Avvalimento: l’oggetto deve essere chiaro e determinato

Il contratto di avvalimento presentato nell’ambito di una procedura di appalto deve avere un oggetto chiaro e ben determinato, indicando espressamente anche quali risorse e apparato organizzativo l’impresa ausiliaria presta all’impresa concorrente.
L’esigenza di una puntuale individuazione dell’oggetto del contratto di avvalimento trova la propria giustificazione nella necessità di non permettere aggiramenti dei requisiti di ingresso alle gare pubbliche.

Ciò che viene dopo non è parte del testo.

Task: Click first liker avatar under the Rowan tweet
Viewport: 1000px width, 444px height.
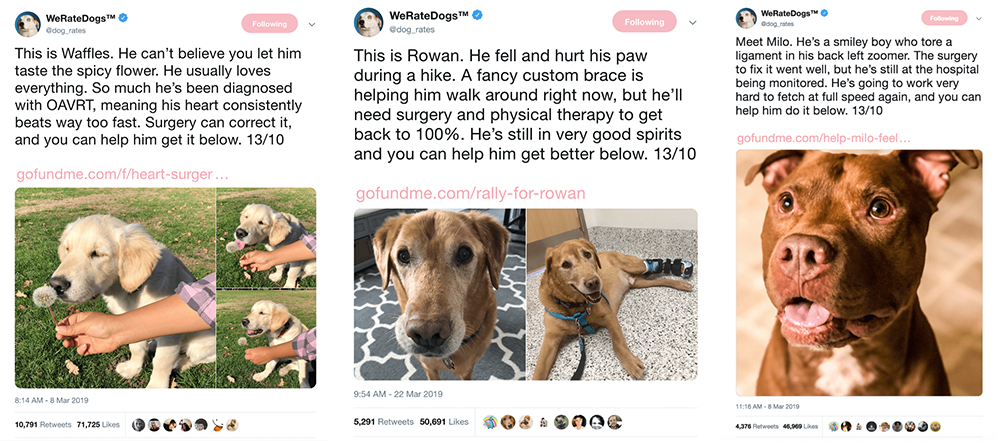Action: click(492, 422)
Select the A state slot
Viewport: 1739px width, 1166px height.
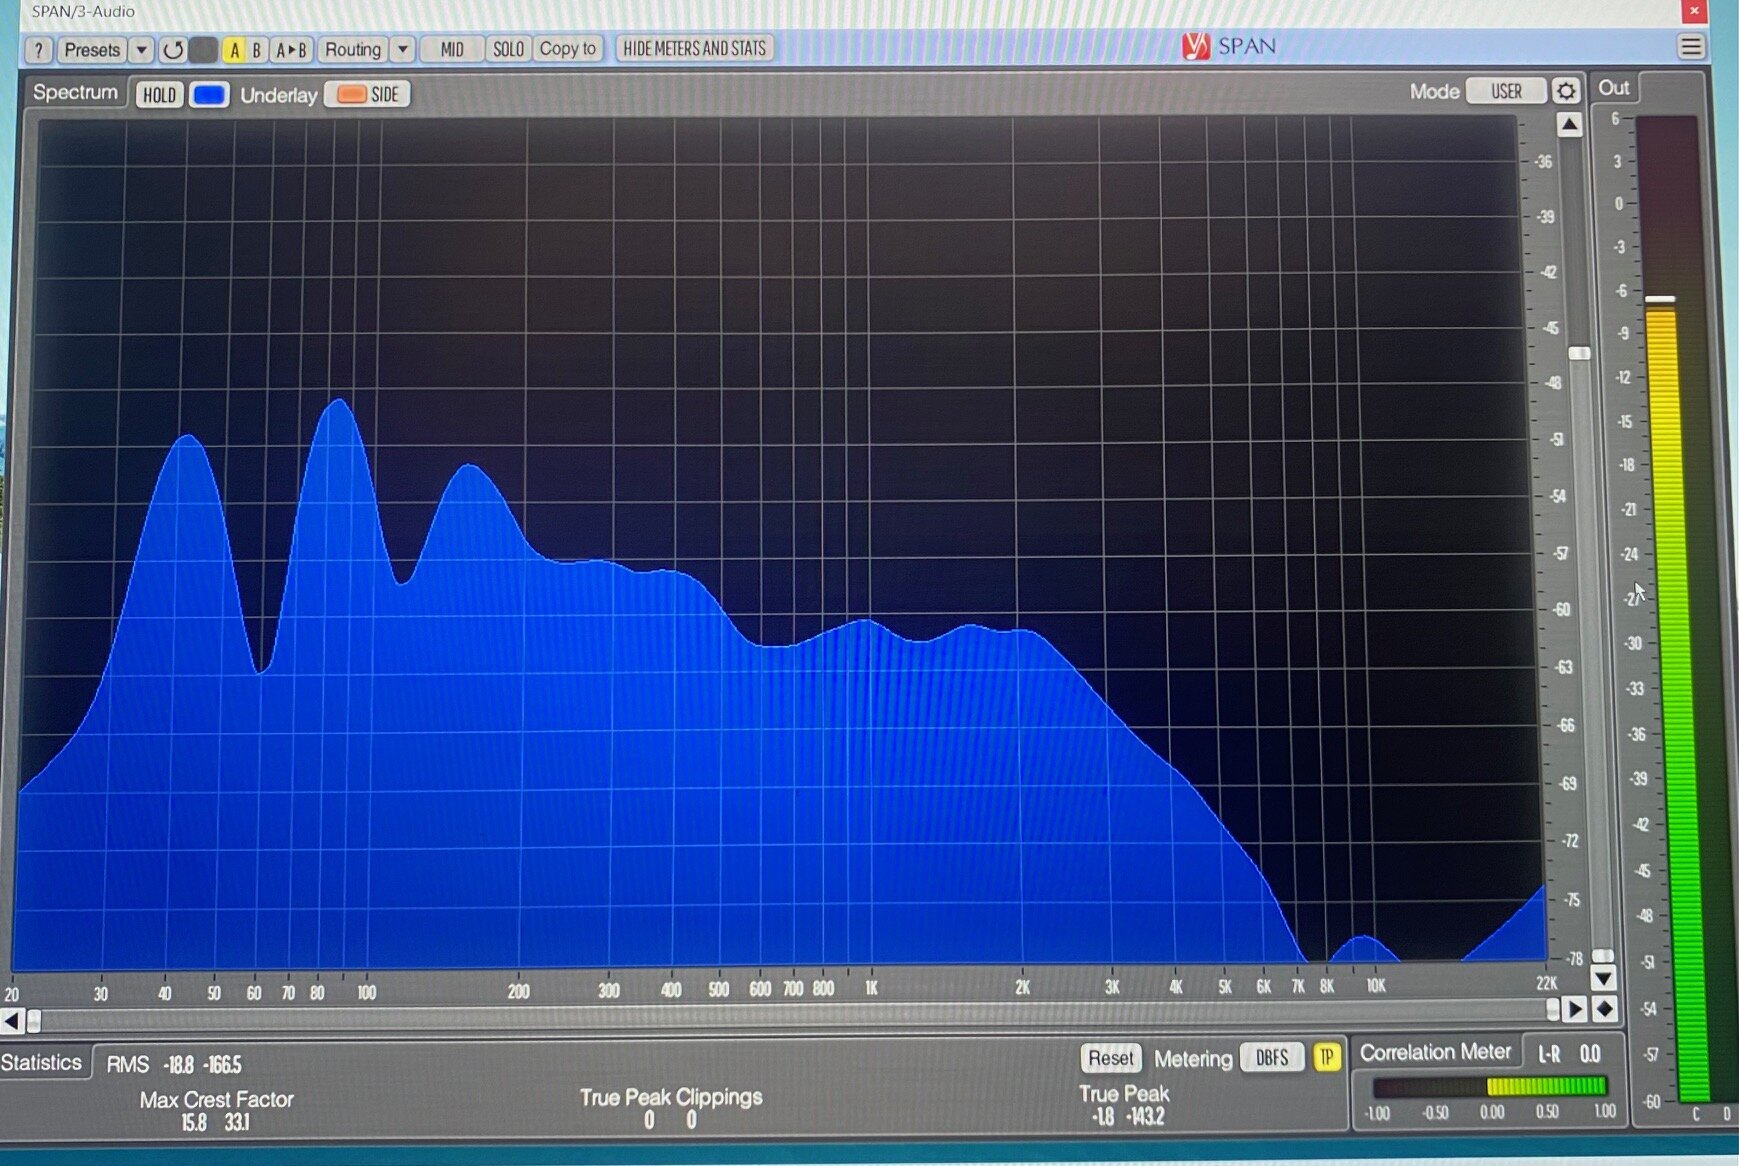[x=234, y=50]
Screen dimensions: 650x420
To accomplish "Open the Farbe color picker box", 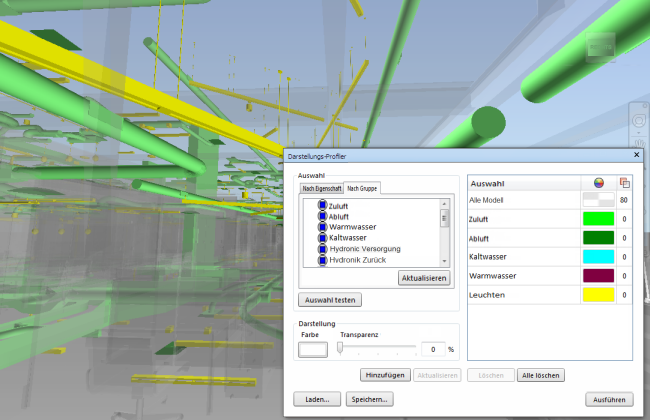I will pyautogui.click(x=313, y=350).
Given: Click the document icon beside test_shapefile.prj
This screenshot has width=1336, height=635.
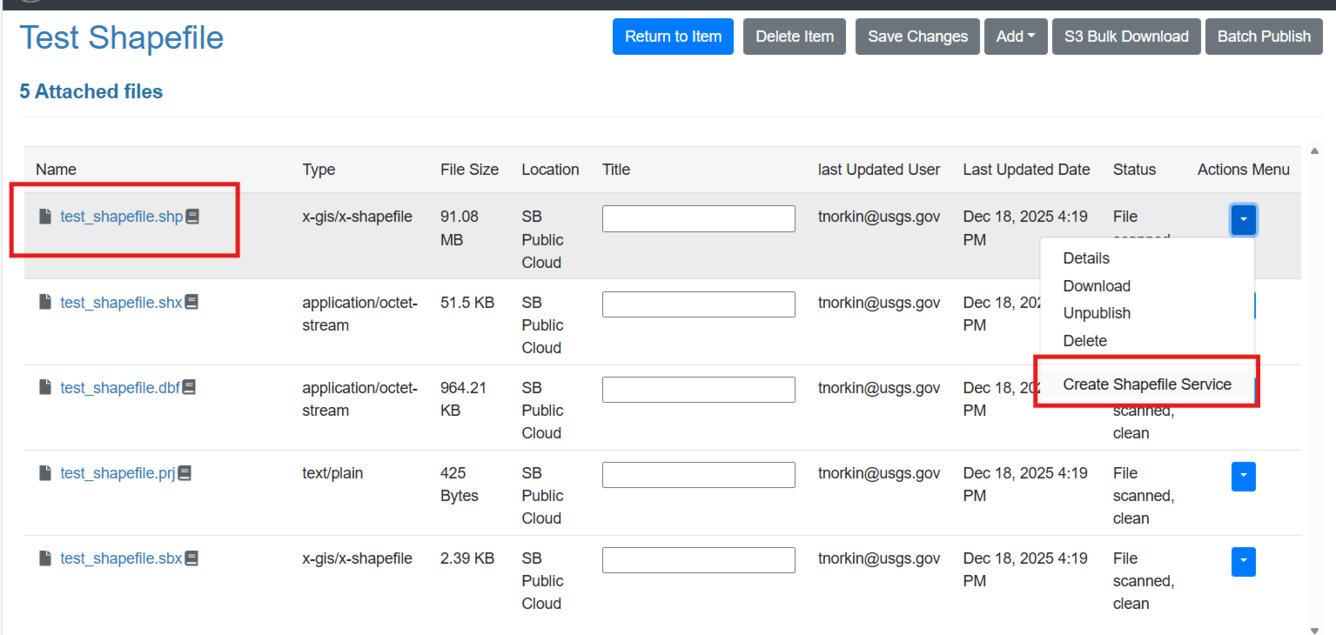Looking at the screenshot, I should tap(44, 472).
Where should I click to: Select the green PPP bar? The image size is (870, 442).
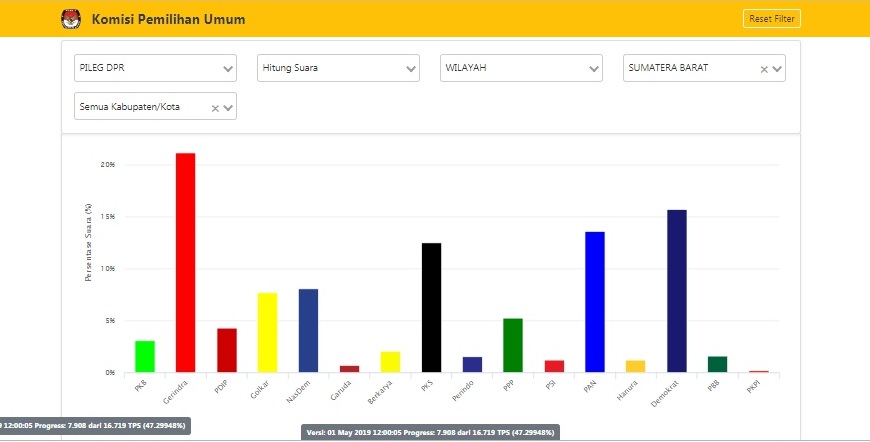tap(513, 345)
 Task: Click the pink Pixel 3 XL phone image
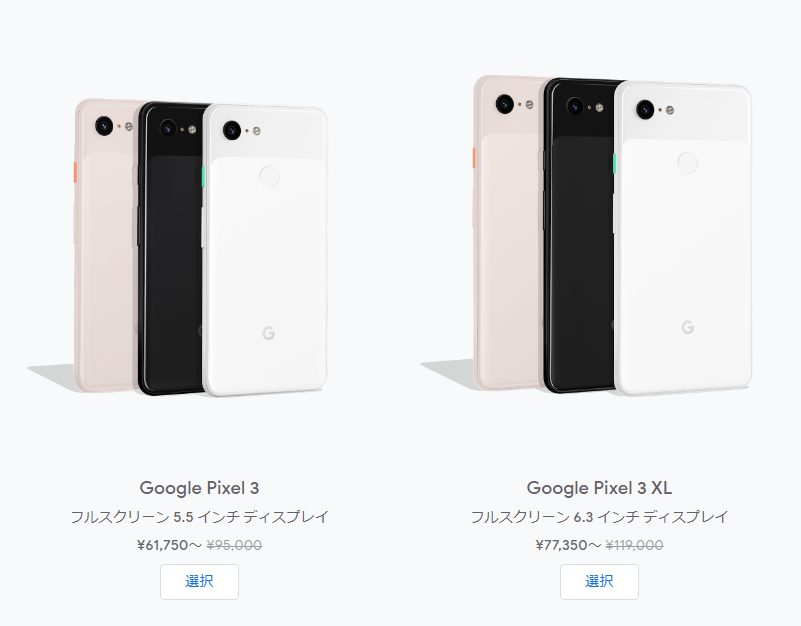pyautogui.click(x=508, y=233)
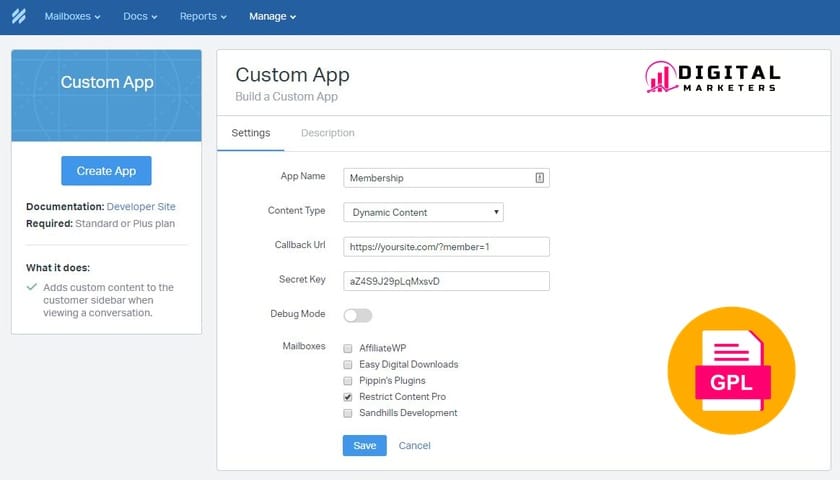Click the Save button
Viewport: 840px width, 480px height.
coord(364,445)
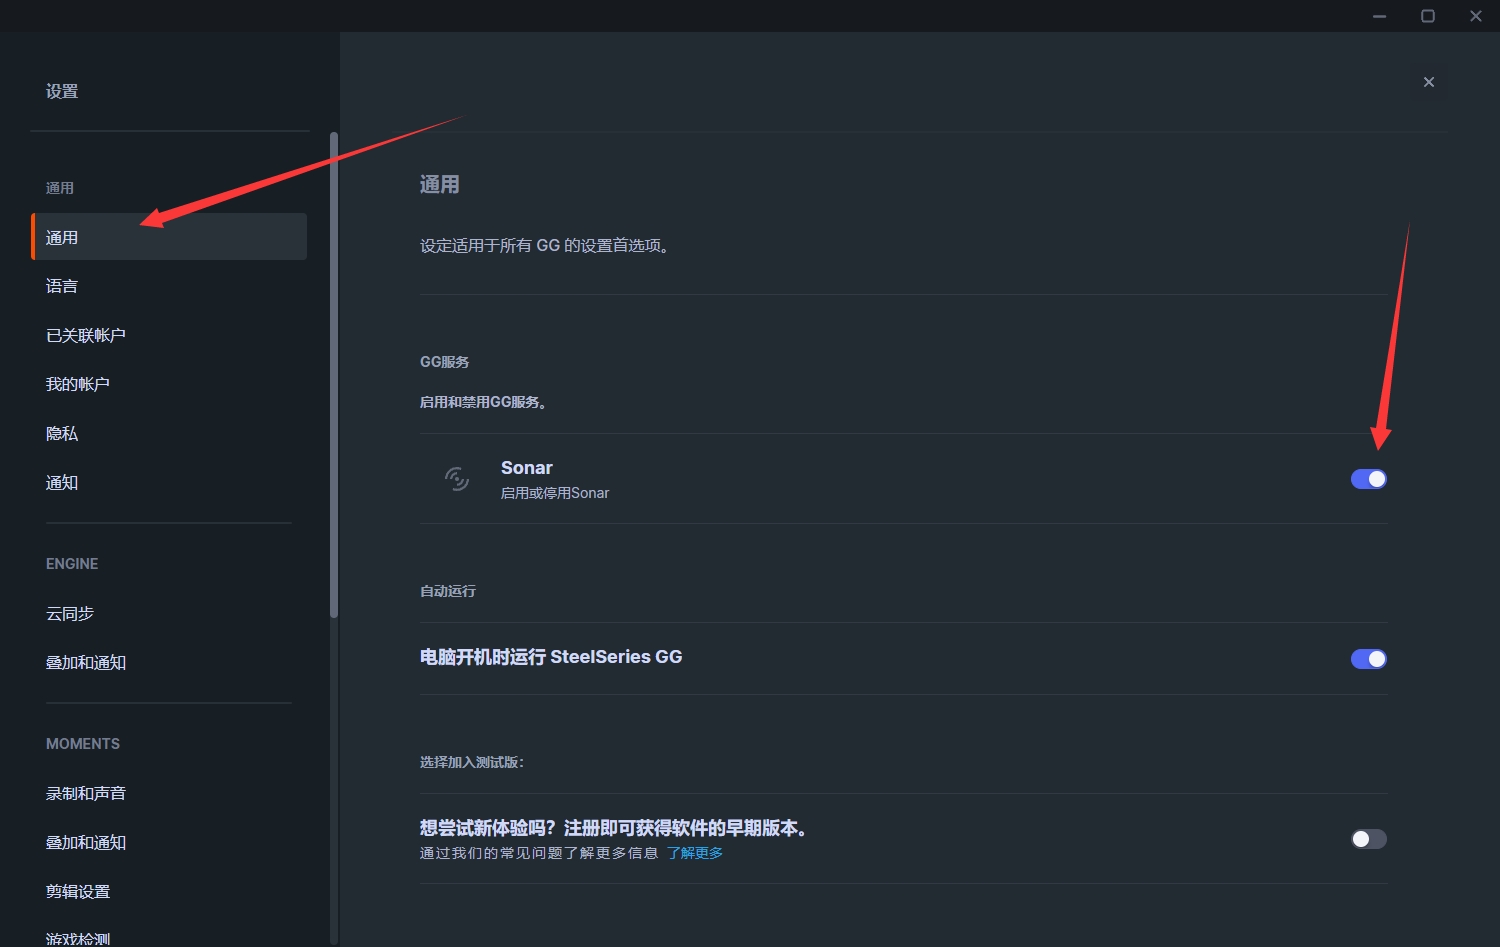Open the 隐私 settings section
The height and width of the screenshot is (947, 1500).
(x=62, y=433)
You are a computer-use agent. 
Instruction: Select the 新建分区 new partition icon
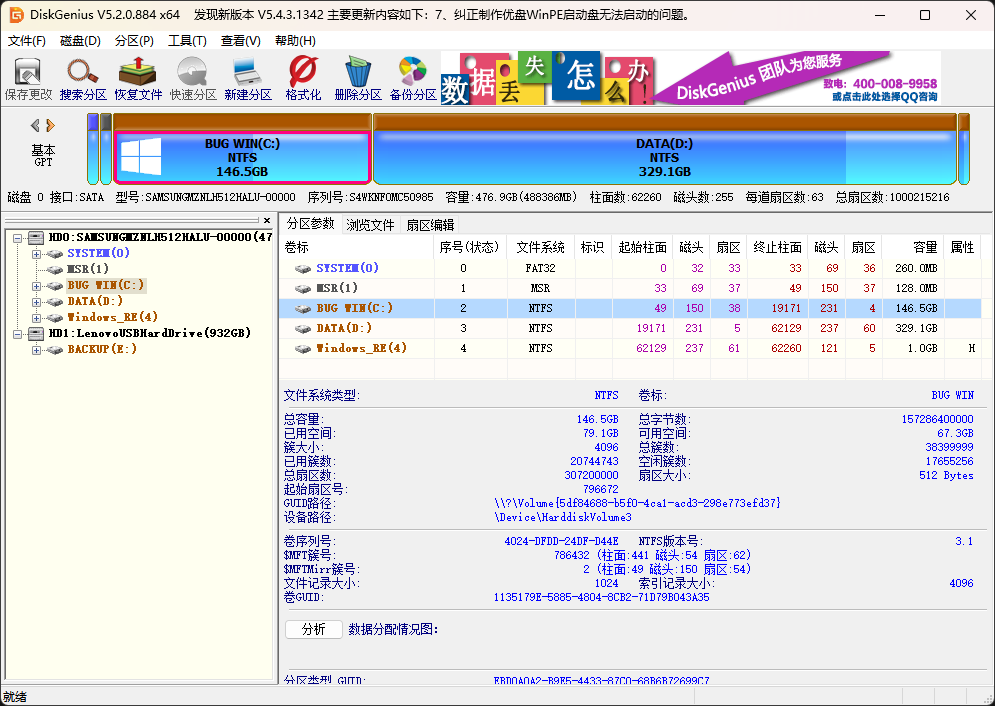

La pratica della mera riproduzione, nel testo dei contratti di avvalimento, della formula legislativa della "messa a disposizione delle risorse necessarie di cui è carente il concorrente” (v. art. 49, comma 1, lettera d, Codice Appalti), o di espressioni simili, si rivela infatti inidonea a permettere qualsiasi sindacato, da parte della stazione appaltante, sull’effettività dei requisiti prestati.
Deve quindi essere determinata nell’oggetto anche la dichiarazione unilaterale dell’impresa ausiliaria che si obbliga verso il concorrente e la stazione appaltante a concedere per tutta la durata dell’appalto le risorse necessarie di cui è carente il concorrente.
Nell’istituto dell’avvalimento, infatti, l’impresa ausiliaria non è semplicemente un soggetto terzo rispetto alla gara, dovendosi essa impegnare non soltanto verso l’impresa concorrente ausiliata, ma anche verso la stazione appaltante, a conferire al concorrente le risorse di cui questi sia carente, sicché l’ausiliario è tenuto a riprodurre il contenuto del contratto di avvalimento in una dichiarazione resa nei confronti della stazione appaltante.
Pertanto, l’impresa ausiliaria deve indicare dettagliatamente i mezzi e le risorse correlate che mette a disposizione della concorrente ai fini dell’attuazione dell’impegno negoziale.
Se, infatti, l’obbligo assunto in un contratto di avvalimento avesse contenuto generico, non sarebbe possibile far valere l’inadempimento del soggetto ausiliario, il quale, in sua difesa, potrebbe sempre invocare la mancanza di una specifica violazione contrattuale.
E’ quanto ha stabilito il Consiglio di Stato, sez. VI, con la sentenza n. 2365/2014.